Хотя выставки фонда Stella Art смотрятся выигрышно на фоне большинства предыдущих российских павильонов, все же его политика вызывает ряд вопросов. Несмотря на то что фонд не осуществляет непосредственную продажу работ своих художников, такое персонифицированное представление искусства одной страны в известном мировом проекте является успешной стратегией валоризации коллекции, в которую входят все три экспонента: Андрей Монастырский, Вадим Захаров и Ирина Нахова. Другая проблема состоит в том, что в качестве критерия выбора художника, наиболее «достойного представлять все русское искусство», выступает вкус одного и того же мецената, чей выбор падает на концептуализм, ставший, по словам Дёготь, «единомышленником новой рыночной экономики России». В результате вместо создания дискуссии с мировой художественной системой, на которую ориентировались наиболее удачные российские проекты, а также вместо интеграции молодого поколения художников и кураторов присутствие России на биеннале напрямую совпадает с продвижением карьеры и без того состоявшихся авторов. Неудивительно, что вся эта ситуация, отчасти напоминающая геронтократию постсоветской эстрады, вызывает у молодого поколения либо агрессивную эдипальную реакцию, либо же, наоборот, предельную индифферентность к «отечественному» искусству.
Осмысление архитектуры павильона — sine qua non работы любого куратора и художника в парке Джардини. Результат этого взаимодействия может оказаться формалистским, эстетическим экспериментом, как, например, в случае представляющего в этом году Австрию художника Хаймо Зобернига, чье участие в проекте сводится к созданию нескольких не сразу распознаваемых черных конструкций, дополнивших оригинальный павильон Хоффмана—Крамрайтера и подчеркивающих взаимопроникновение природы и культуры, интерьера и экстерьера. Однако архитектурная интервенция может принять форму вполне артикулированного политического высказывания, чего в свое время добился Ханс Хааке знаменитым проектом «Германия» (1993), ради которого он разворотил мраморный пол павильона, выложенный на месте паркета после встречи Гитлера и Муссолини.
Павильон России занимается реставрацией важнейшего символа колониальной экспансии, империализма, и национализма, причем в момент прогрессирующего роста популистских настроений.
Знаменательно, что в этом году Российский павильон впервые после проекта Ильи Кабакова, представленного в 1993 году, был основан на принципе сайт-специфичности. Вместо перестановки акцентов, обнажающей скрытые архитектурные мотивы, или же, наоборот, некого жеста, подорвавшего его сверхсимволическое значение, Нахова и Тупицына делают многозначительный (во всех смыслах) жест возвращения неорусскому щусевскому терему его исторического зеленого цвета. Учитывая его растиражированность через само название, обложки каталогов, газеты и фотографии в интернете, получившийся глубокий зеленый оттенок хочется по аналогии с запатентованным цветом художника Ива Кляйна назвать International Shchusev Green. Однако отсылка автора текста к Сергею Эйзенштейну, считавшему, что «цвет — это прежде всего идеология», заставляет задуматься об идеологии самого этого проекта и уместности применения к нему приставки inter.

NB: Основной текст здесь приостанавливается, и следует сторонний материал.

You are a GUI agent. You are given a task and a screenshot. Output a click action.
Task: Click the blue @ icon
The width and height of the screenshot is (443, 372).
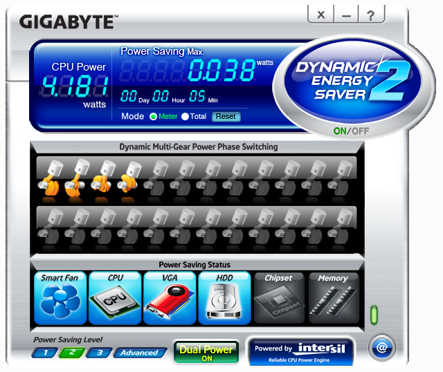click(x=381, y=348)
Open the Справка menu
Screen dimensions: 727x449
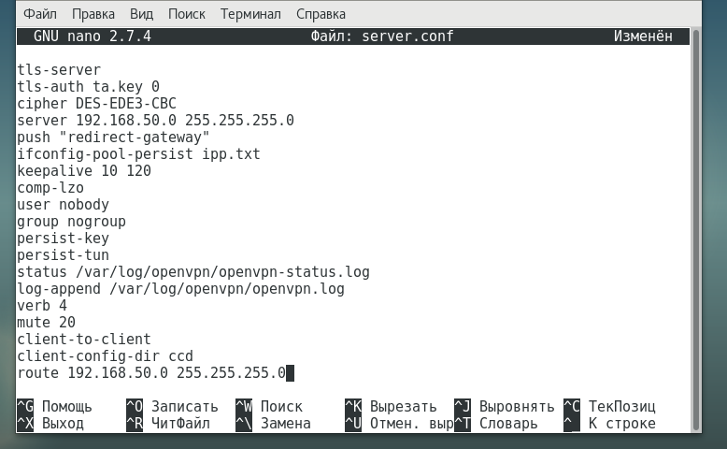[321, 14]
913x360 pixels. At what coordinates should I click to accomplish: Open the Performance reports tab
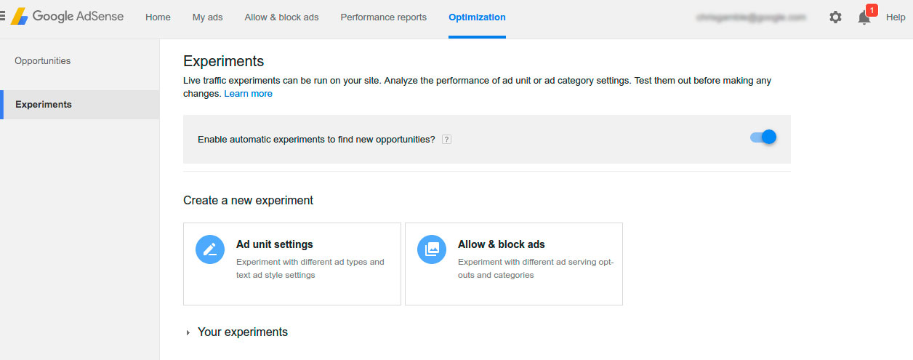(383, 17)
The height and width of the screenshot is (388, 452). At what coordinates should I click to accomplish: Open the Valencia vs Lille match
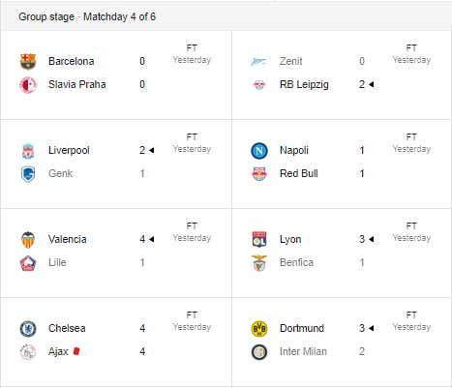point(116,253)
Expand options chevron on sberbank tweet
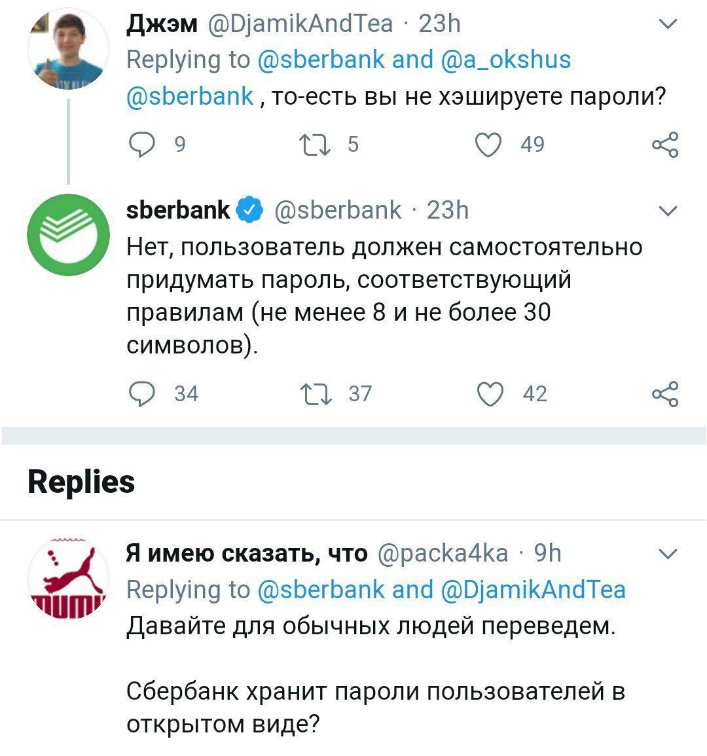The width and height of the screenshot is (707, 756). click(x=668, y=211)

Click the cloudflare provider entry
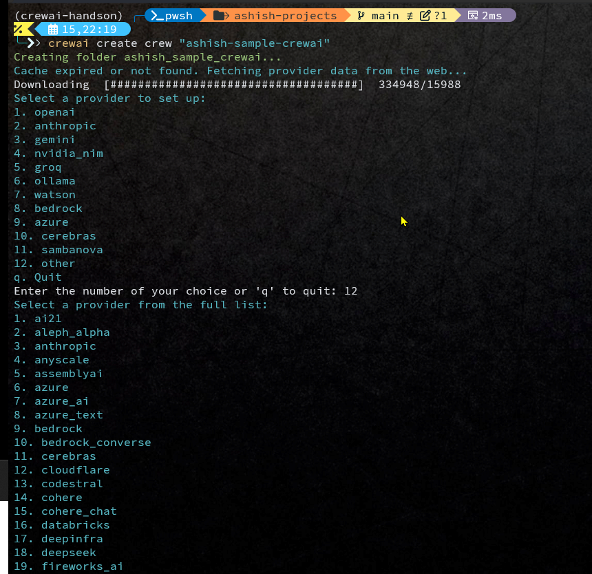75,470
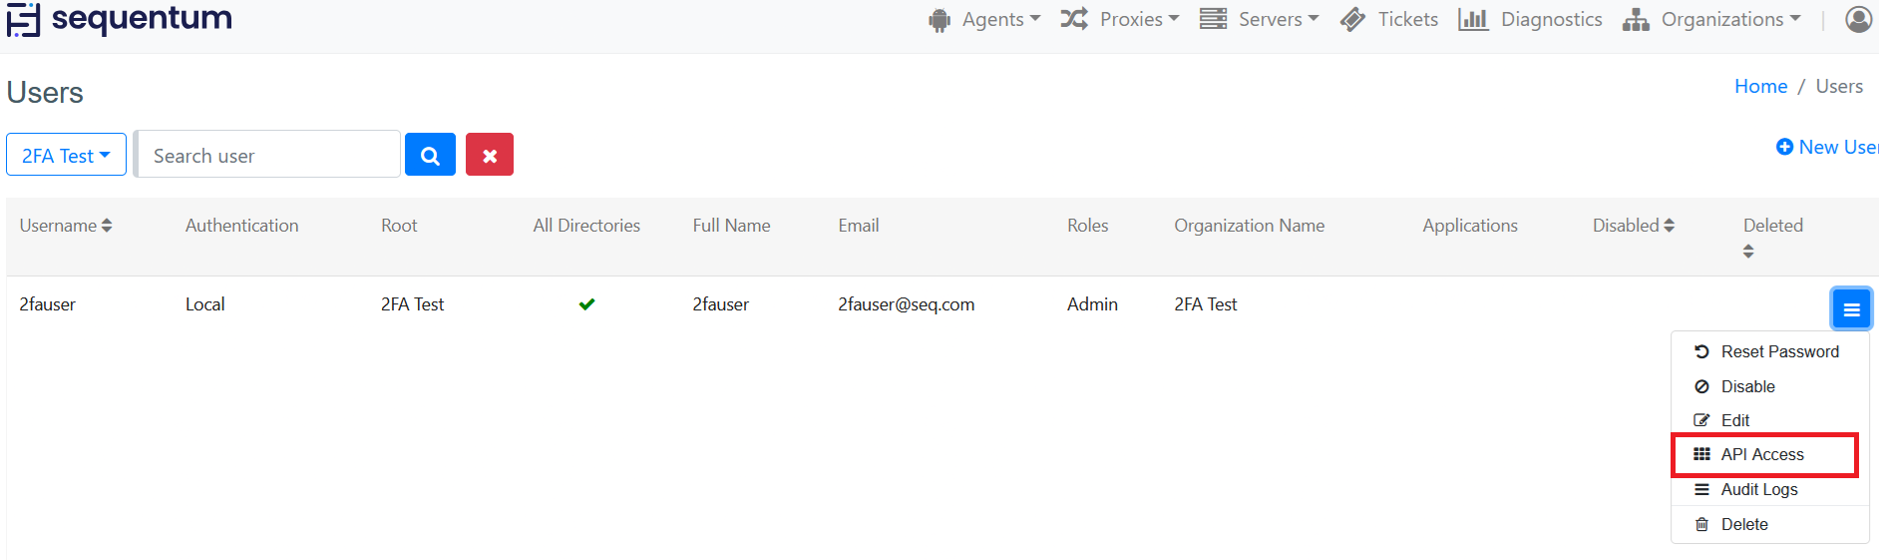
Task: Expand the Agents dropdown menu
Action: click(984, 19)
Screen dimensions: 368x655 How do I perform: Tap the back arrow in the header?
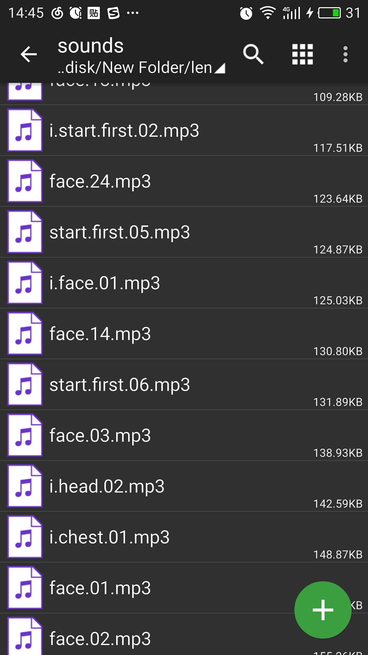29,55
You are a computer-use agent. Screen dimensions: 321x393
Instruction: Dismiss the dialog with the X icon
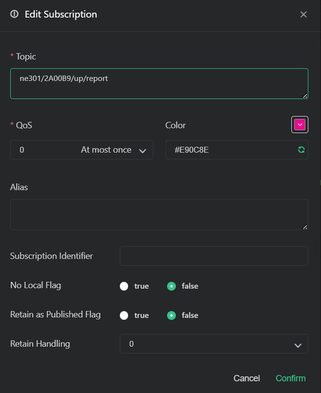coord(303,14)
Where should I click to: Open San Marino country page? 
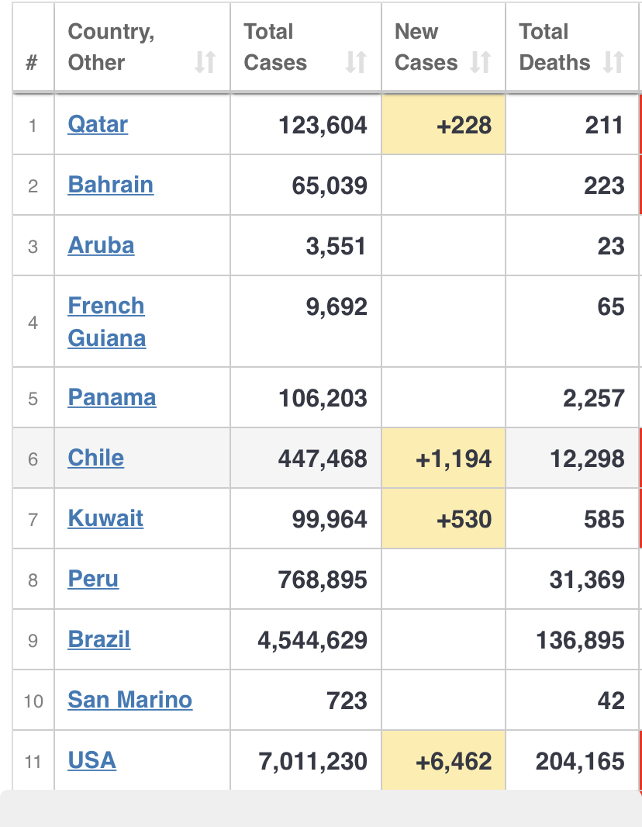(x=129, y=700)
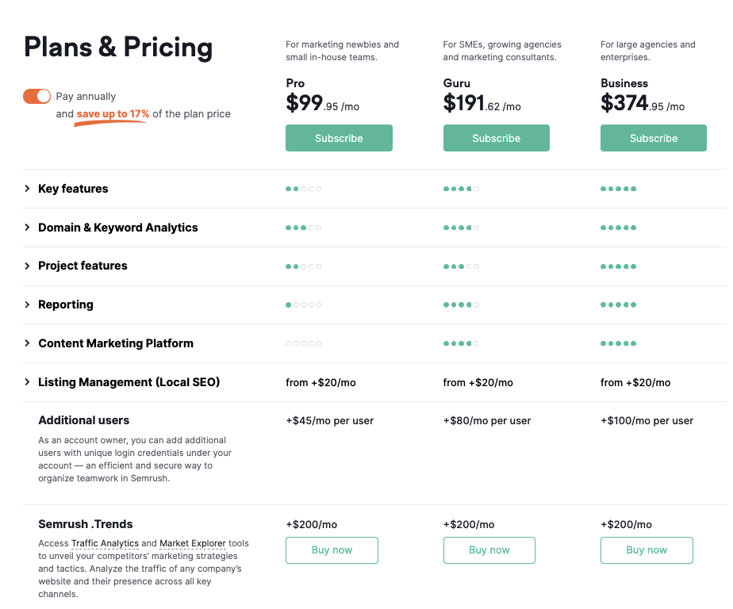This screenshot has height=609, width=733.
Task: Buy Semrush .Trends for Business plan
Action: (647, 550)
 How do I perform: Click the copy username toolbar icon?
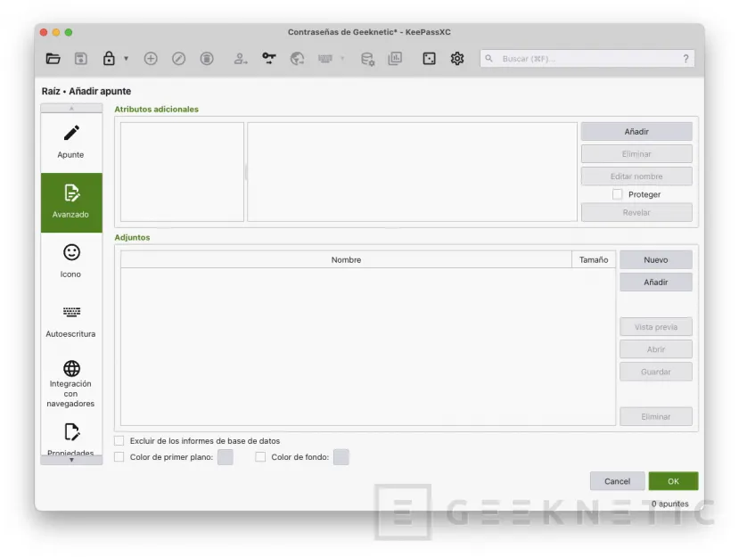pyautogui.click(x=239, y=59)
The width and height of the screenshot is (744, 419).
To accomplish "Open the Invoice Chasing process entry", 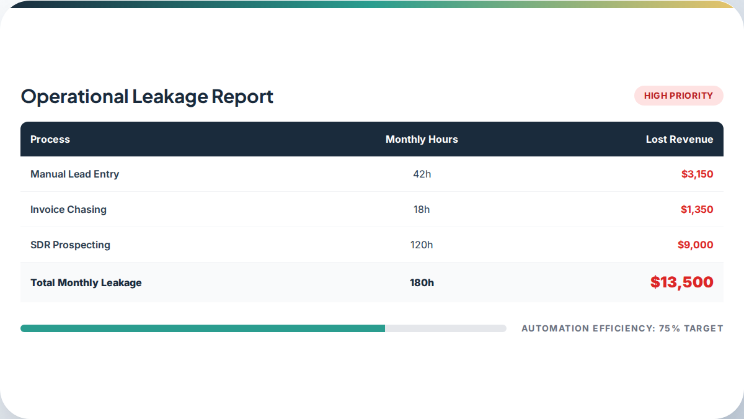I will pyautogui.click(x=68, y=209).
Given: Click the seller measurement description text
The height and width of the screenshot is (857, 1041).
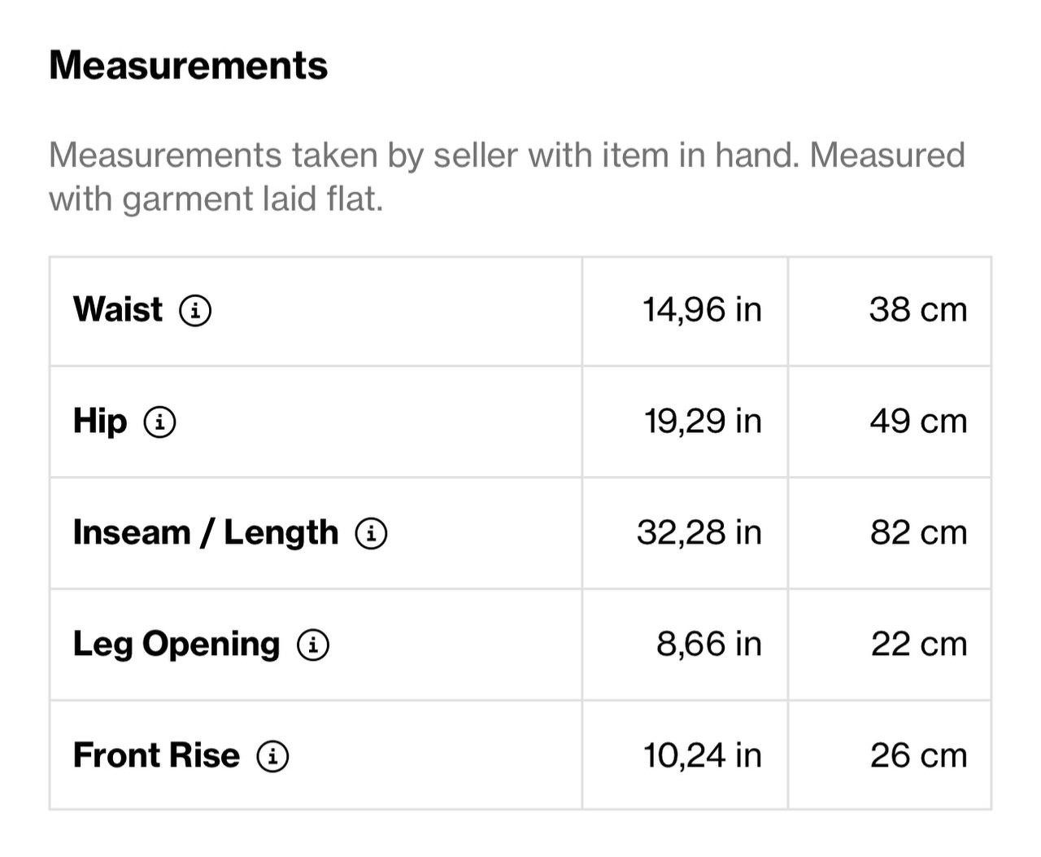Looking at the screenshot, I should (x=506, y=177).
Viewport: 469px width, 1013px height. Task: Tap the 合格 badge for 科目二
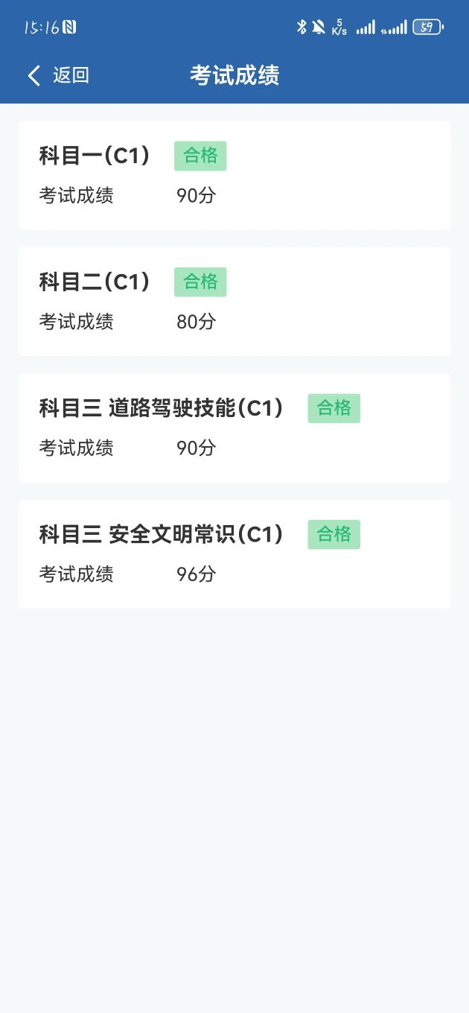200,282
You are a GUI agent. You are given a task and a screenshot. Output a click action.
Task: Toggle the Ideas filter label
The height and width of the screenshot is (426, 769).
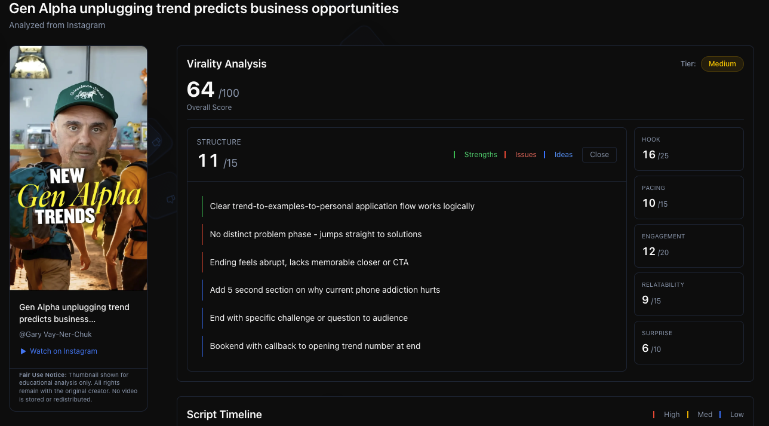point(563,155)
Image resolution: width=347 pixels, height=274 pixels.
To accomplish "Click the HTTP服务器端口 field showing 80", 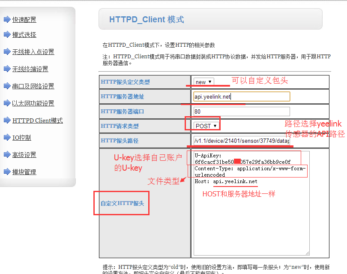I will coord(242,111).
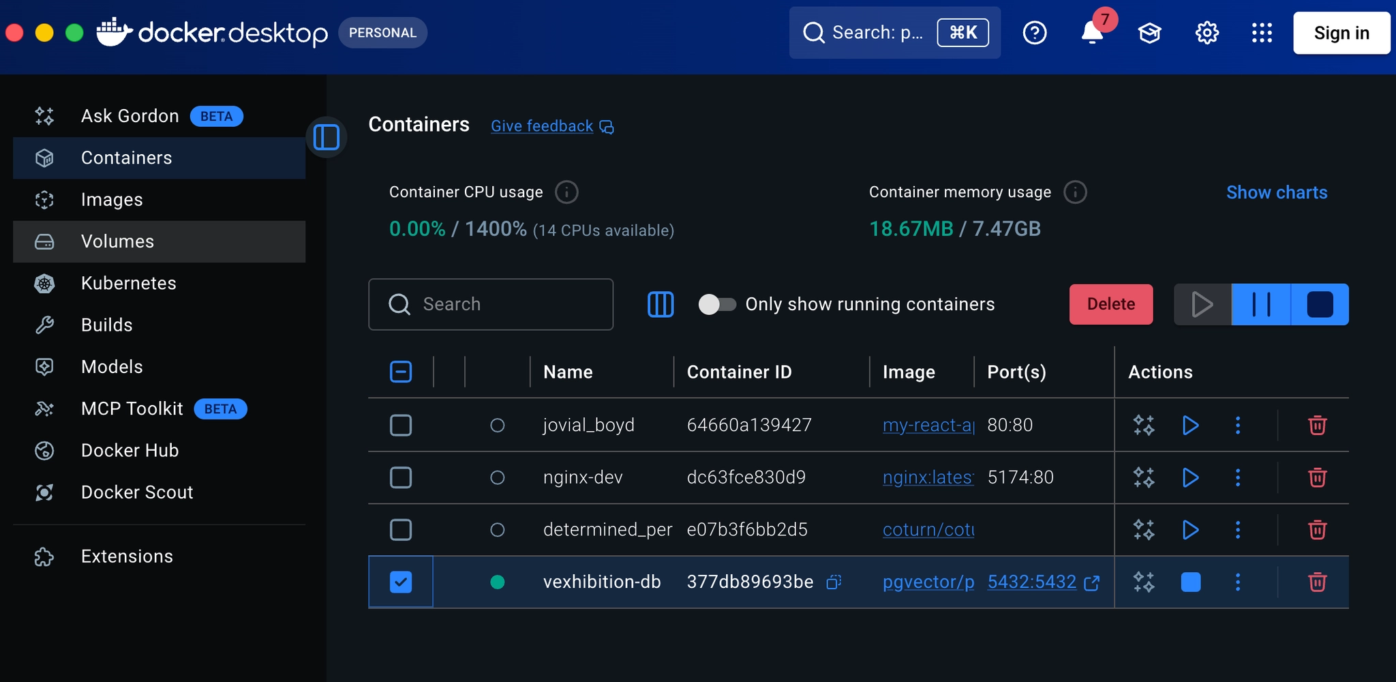
Task: Open Docker Desktop settings gear
Action: (x=1207, y=33)
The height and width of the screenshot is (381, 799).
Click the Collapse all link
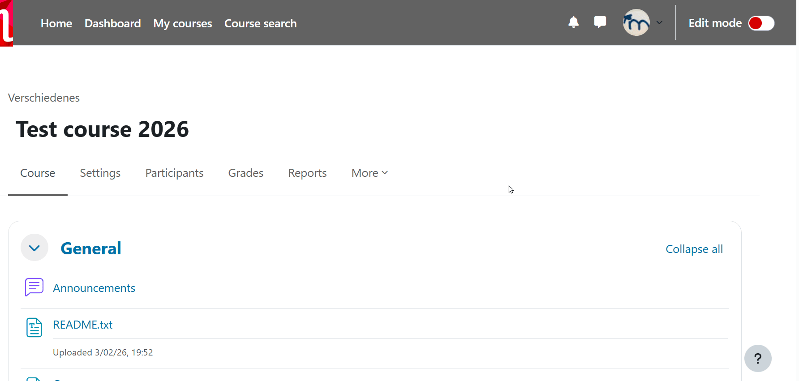pos(694,249)
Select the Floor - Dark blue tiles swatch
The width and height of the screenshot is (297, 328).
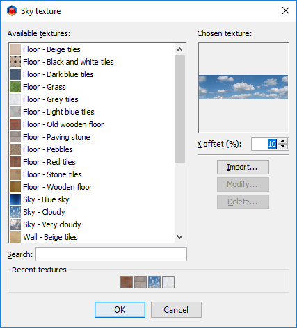point(15,74)
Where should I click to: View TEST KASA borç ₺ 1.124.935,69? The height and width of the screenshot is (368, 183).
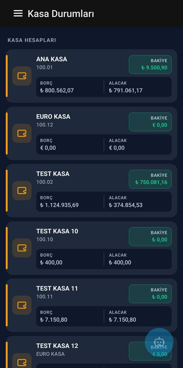[x=59, y=205]
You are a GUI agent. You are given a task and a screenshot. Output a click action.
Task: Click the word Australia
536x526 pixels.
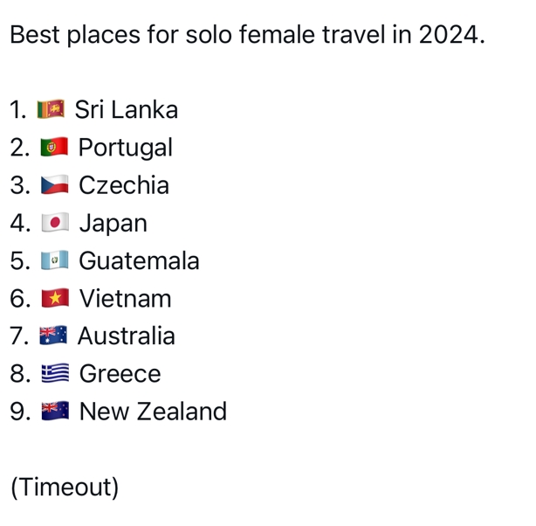click(126, 336)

Хоть куратор и говорит, что «предпосылочный» зеленый цвет означал для художников «надежду» или «весеннее обновление», его «сигнификативный потенциал», согласно известному семиотическому принципу произвольности знака, указывает не на обновление, а, наоборот, делает резкий разворот назад, «к корням». Исправление оплошности, допущенной во время предыдущей реконструкции здания, возвращение павильону его аутентичного цвета, фетишистская зацикленность на изначальном облике архитектурного шедевра, на его материальности и вещности, на первозданности и ауратичности зеленой краски метонимически говорят о восстановлении «исторической справедливости», за чем проглядывает неизбежная реакционность. В то время как, например, павильон Бельгии с проектом «Personne et Les autres» размышляет о своем колониальном прошлом, павильон России занимается реставрацией важнейшего символа колониальной экспансии, империализма, и национализма, причем в момент прогрессирующего роста популистских настроений. Такое прочтение не является упреком авторам павильона, которых вряд ли можно уличить в консерватизме; оно лишь указывает на то, как в текущей ситуации разговор на языке цвета может легко исказить любое высказывание.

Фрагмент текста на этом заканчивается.